If you have been around the church any length of time, you will have probably come across people talking about primary and secondary issues. Primary issues are those essential gospel matters over which we cannot simply agree to disagree. Secondary matters were thought to be those matters that we can disagree over without writing each other out of the kingdom as a result. For many, primary meant important and secondary meant, effectively, unimportant.
Seeing some of the problems with that, theological triage advocates have seen something closer to a three tiered system of parsing issues. First order issues are those primary gospel matters the like of which, if they are denied, makes a person an unbeliever. Second order issues are those that don’t mean a person isn’t a believer but would make it hard for two people to sit comfortably together in the same church. Disagreements at the secondary level might not stop you doing gospel work together but might stop you belonging in membership to the same church.
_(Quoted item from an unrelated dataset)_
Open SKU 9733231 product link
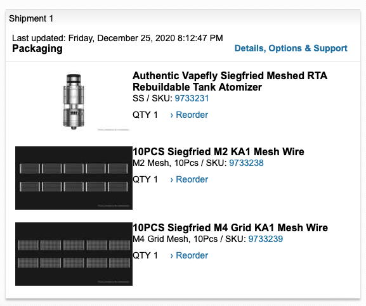 [x=192, y=98]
Third order issues are those matters that you might comfortably disagree on without thinking anyone outside the kingdom nor suggesting they couldn’t be part of your church.
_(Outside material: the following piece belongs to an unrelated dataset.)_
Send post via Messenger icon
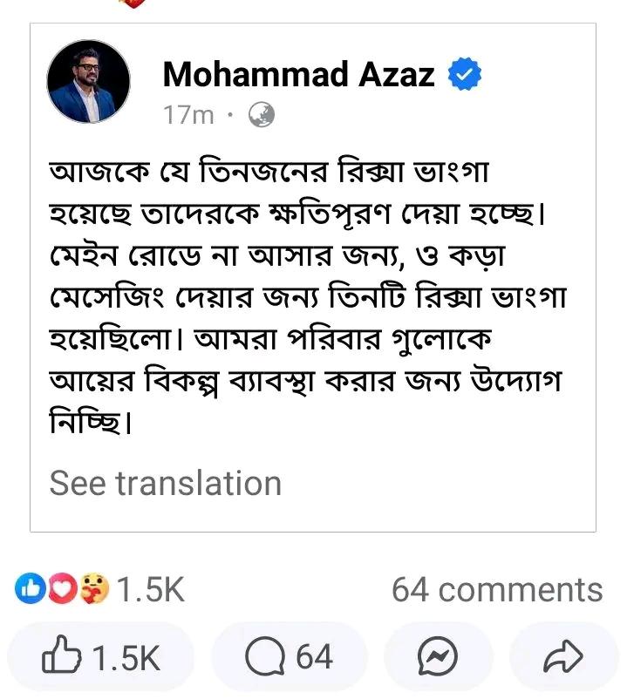 [x=438, y=656]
These approaches to thinking about how to understand points of disagreement in the church is really important. We do need to know whether this particular disagreement is one that means a person is showing they don’t belong to Jesus at all or whether they just disagree with your particular perspective that is not a core part of belonging to a local church, let alone to the kingdom. If we are going to have any ability to live in community with people we will inevitably disagree with from time to time, and knowing we have to interact with believers from beyond the four walls of our own local church here and there, we do have to think carefully about how to judge these issues. But recognising that, we shouldn’t fall into the opposing ditch of suggesting secondary or even tertiary essentially mean unimportant.